--- やること ---
1. 読む文章のうち「図3は、画像検出部111にお」で始まり「けるオフセット量に相当する。」で終わる部分を、「画像検出部」を「検出パネル」に置き換えて書き直してください。
2. 読む文章では、放射線画像からオフセット補正用画像を差し引く処理を何と呼んでいますか。

--- 読む文章 ---
———

図3は、画像検出部111における放射線検出素子160の配置の一例を示した図である。
図3に示すように、画像検出部111は、x方向にm個、y方向にn個の放射線検出素子160がm×nのマトリクス状に配列されてなる。画像検出部111に放射線が任意の時間照射されると、各放射線検出素子160では、照射された放射線の線量に応じた電荷が生成・蓄積される。蓄積された電荷は不図示の読み出し回路を経て外部に読み出され、放射線検出素子毎の電荷量Cを画素毎の輝度値に換算することで放射線画像が生成される。なお、以下では座標(x
i,y
j)の放射線検出素子に蓄積された電荷量をC
ijと表記する。
【0035】
図4は時間t0で放射線が照射された放射線検出素子の電荷量(信号強度)の時間変化を示したグラフである。白いマーカは時間t0で撮影された放射線画像における電荷量であり、黒く塗りつぶしたマーカは放射線を照射しない状態で(非照射期間に)電荷を蓄積させて取得した無曝射画像における電荷量である。この無曝射画像における電荷量は、時間t0で照射された放射線による残留電荷と暗電流電荷の電荷量の和であり、次に撮影される放射線画像におけるオフセット量に相当する。
【0036】
引き続き放射線画像を撮影する場合、取得した放射線画像からこのオフセット量を差し引くことで、放射線照射によって生成された正味の電荷量を求めることができる。このように放射線画像からオフセット補正用画像を差し引く処理をオフセット補正処理と呼ぶ。
【0037】
図4に示すとおり、放射線画像の撮影直後には各放射線検出素子内に残留電荷が存在しているためオフセット量は大きな値となる。しかし残留電荷は時間の経過とともに単調に減少するため、ある程度の時間が経過するとオフセット量はC0を中心とした一定の範囲に収束する。ここでC0は無曝射画像の取得時間内に蓄積された暗電流電荷に起因する電荷量であり、放射線検出素子の特性ばらつきや温度などの外的要因によって一定の範囲でランダムな値をとる。

———

--- 表示データ ---

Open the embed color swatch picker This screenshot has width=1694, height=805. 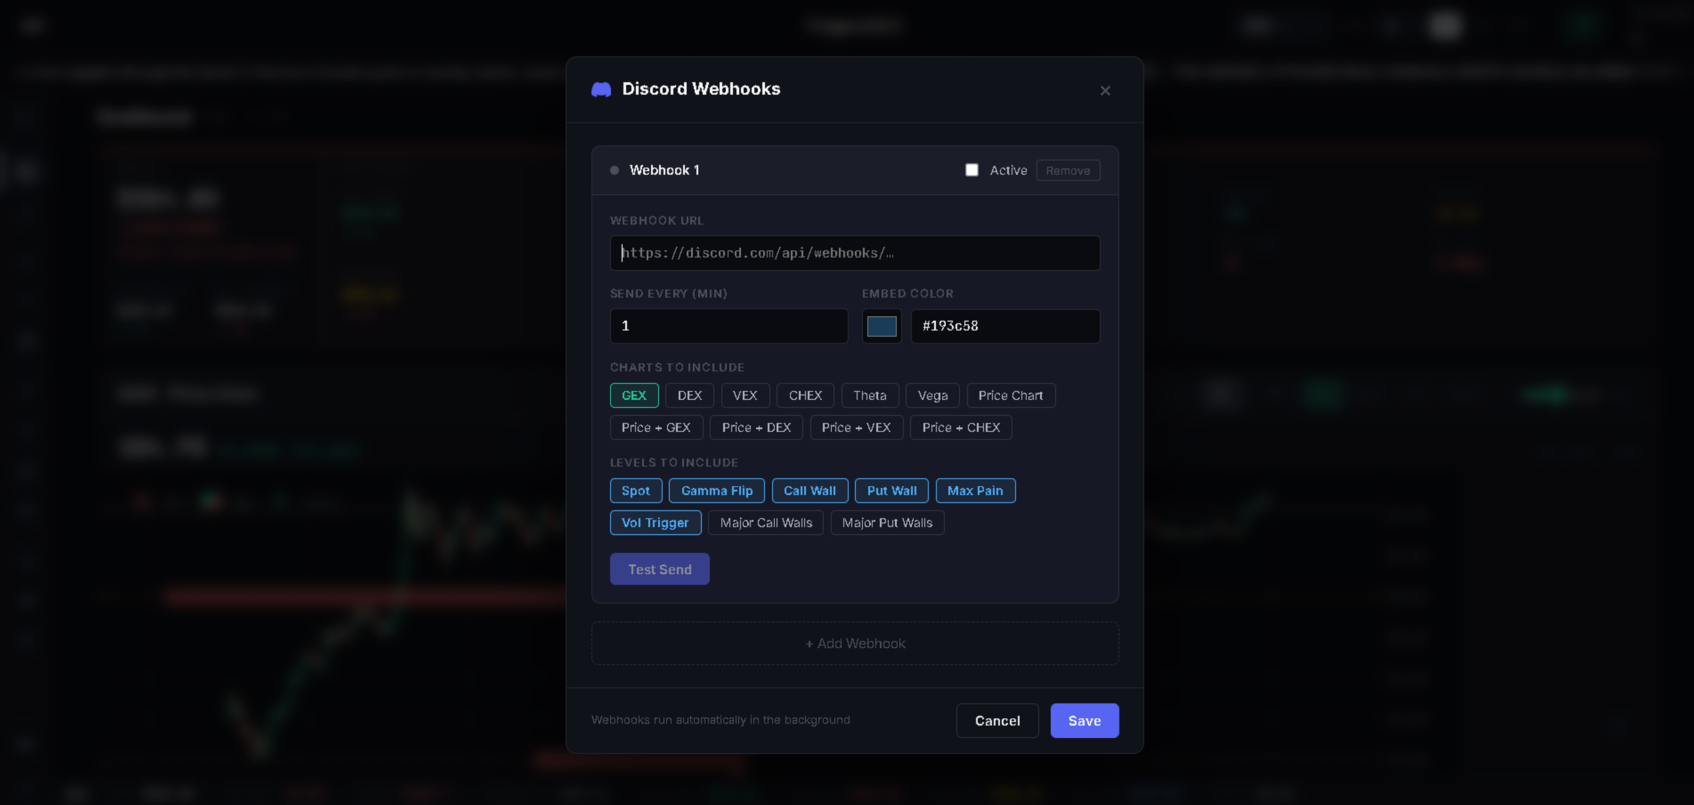[881, 325]
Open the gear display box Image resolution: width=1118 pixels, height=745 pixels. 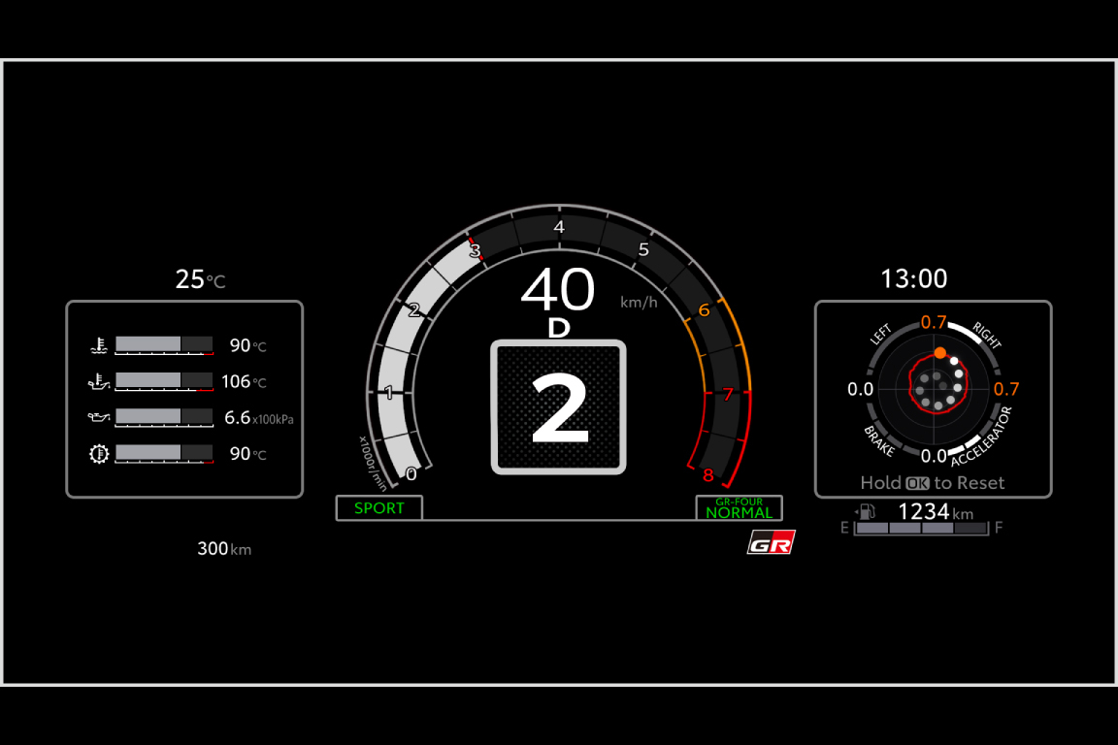point(560,406)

———

--- 最終結果 ---
1.
図3は、検出パネル111における放射線検出素子160の配置の一例を示した図である。
図3に示すように、検出パネル111は、x方向にm個、y方向にn個の放射線検出素子160がm×nのマトリクス状に配列されてなる。検出パネル111に放射線が任意の時間照射されると、各放射線検出素子160では、照射された放射線の線量に応じた電荷が生成・蓄積される。蓄積された電荷は不図示の読み出し回路を経て外部に読み出され、放射線検出素子毎の電荷量Cを画素毎の輝度値に換算することで放射線画像が生成される。なお、以下では座標(x
i,y
j)の放射線検出素子に蓄積された電荷量をC
ijと表記する。
【0035】
図4は時間t0で放射線が照射された放射線検出素子の電荷量(信号強度)の時間変化を示したグラフである。白いマーカは時間t0で撮影された放射線画像における電荷量であり、黒く塗りつぶしたマーカは放射線を照射しない状態で(非照射期間に)電荷を蓄積させて取得した無曝射画像における電荷量である。この無曝射画像における電荷量は、時間t0で照射された放射線による残留電荷と暗電流電荷の電荷量の和であり、次に撮影される放射線画像におけるオフセット量に相当する。

2. オフセット補正処理